Exercise directions: Go through the listing and write out all of it exactly.

Listed records:

-------

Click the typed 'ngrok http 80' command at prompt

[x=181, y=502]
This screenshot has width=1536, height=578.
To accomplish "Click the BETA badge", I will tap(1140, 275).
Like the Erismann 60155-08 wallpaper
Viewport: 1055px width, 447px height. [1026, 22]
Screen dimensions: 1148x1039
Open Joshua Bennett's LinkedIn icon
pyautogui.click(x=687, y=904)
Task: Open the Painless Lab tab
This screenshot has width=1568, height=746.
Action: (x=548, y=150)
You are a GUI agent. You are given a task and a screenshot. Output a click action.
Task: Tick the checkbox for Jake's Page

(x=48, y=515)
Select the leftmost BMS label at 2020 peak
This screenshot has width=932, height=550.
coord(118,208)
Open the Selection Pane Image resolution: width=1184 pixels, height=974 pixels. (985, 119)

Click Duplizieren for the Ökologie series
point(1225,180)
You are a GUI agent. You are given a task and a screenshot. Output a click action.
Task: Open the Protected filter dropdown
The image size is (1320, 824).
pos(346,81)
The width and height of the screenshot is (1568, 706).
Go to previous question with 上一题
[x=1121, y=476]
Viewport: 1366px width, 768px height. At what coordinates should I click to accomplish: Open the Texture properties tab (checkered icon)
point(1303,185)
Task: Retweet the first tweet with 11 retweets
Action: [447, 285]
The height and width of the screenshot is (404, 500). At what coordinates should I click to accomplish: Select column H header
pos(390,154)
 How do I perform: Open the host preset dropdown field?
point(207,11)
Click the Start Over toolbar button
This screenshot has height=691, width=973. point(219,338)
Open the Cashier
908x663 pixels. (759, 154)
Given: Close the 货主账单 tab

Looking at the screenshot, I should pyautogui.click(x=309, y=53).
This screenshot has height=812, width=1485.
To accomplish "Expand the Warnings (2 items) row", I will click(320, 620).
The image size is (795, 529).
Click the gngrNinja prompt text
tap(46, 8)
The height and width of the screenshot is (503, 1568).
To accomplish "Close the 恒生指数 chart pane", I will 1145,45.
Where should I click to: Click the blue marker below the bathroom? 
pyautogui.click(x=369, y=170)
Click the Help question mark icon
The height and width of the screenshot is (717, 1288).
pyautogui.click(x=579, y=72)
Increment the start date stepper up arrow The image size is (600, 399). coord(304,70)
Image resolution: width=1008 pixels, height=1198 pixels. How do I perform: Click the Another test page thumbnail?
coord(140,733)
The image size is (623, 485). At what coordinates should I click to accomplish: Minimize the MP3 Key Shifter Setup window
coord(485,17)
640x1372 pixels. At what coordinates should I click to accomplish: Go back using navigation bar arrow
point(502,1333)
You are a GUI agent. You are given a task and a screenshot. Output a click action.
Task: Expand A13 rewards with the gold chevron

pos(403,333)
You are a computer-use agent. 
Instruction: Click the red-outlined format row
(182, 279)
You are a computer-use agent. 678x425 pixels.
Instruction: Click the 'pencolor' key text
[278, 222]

-------

Exercise output:
Click the typed 'ngrok http 80' command at prompt

[x=181, y=502]
This screenshot has width=1536, height=578.
To accomplish "Click the BETA badge", I will tap(1140, 275).
Like the Erismann 60155-08 wallpaper
Viewport: 1055px width, 447px height. [1026, 22]
Screen dimensions: 1148x1039
Open Joshua Bennett's LinkedIn icon
pyautogui.click(x=687, y=904)
Task: Open the Painless Lab tab
This screenshot has width=1568, height=746.
Action: (x=548, y=150)
You are a GUI agent. You are given a task and a screenshot. Output a click action.
Task: Tick the checkbox for Jake's Page

(x=48, y=515)
Select the leftmost BMS label at 2020 peak
This screenshot has width=932, height=550.
coord(118,208)
Open the Selection Pane Image resolution: width=1184 pixels, height=974 pixels. (985, 119)

Click Duplizieren for the Ökologie series
point(1225,180)
You are a GUI agent. You are given a task and a screenshot. Output a click action.
Task: Open the Protected filter dropdown
The image size is (1320, 824).
pos(346,81)
The width and height of the screenshot is (1568, 706).
Go to previous question with 上一题
[x=1121, y=476]
Viewport: 1366px width, 768px height. At what coordinates should I click to accomplish: Open the Texture properties tab (checkered icon)
point(1303,185)
Task: Retweet the first tweet with 11 retweets
Action: [447, 285]
The height and width of the screenshot is (404, 500). At what coordinates should I click to accomplish: Select column H header
pos(390,154)
 How do I perform: Open the host preset dropdown field?
point(207,11)
Click the Start Over toolbar button
This screenshot has height=691, width=973. point(219,338)
Open the Cashier
908x663 pixels. (759, 154)
Given: Close the 货主账单 tab

Looking at the screenshot, I should pyautogui.click(x=309, y=53).
This screenshot has height=812, width=1485.
To accomplish "Expand the Warnings (2 items) row", I will click(320, 620).
The image size is (795, 529).
Click the gngrNinja prompt text
tap(46, 8)
The height and width of the screenshot is (503, 1568).
To accomplish "Close the 恒生指数 chart pane", I will 1145,45.
Where should I click to: Click the blue marker below the bathroom? 
pyautogui.click(x=369, y=170)
Click the Help question mark icon
The height and width of the screenshot is (717, 1288).
pyautogui.click(x=579, y=72)
Increment the start date stepper up arrow The image size is (600, 399). coord(304,70)
Image resolution: width=1008 pixels, height=1198 pixels. How do I perform: Click the Another test page thumbnail?
coord(140,733)
The image size is (623, 485). At what coordinates should I click to accomplish: Minimize the MP3 Key Shifter Setup window
coord(485,17)
640x1372 pixels. At what coordinates should I click to accomplish: Go back using navigation bar arrow
point(502,1333)
You are a GUI agent. You are given a task and a screenshot. Output a click action.
Task: Expand A13 rewards with the gold chevron

pos(403,333)
You are a computer-use agent. 
Instruction: Click the red-outlined format row
(182, 279)
You are a computer-use agent. 678x425 pixels.
Instruction: Click the 'pencolor' key text
[278, 222]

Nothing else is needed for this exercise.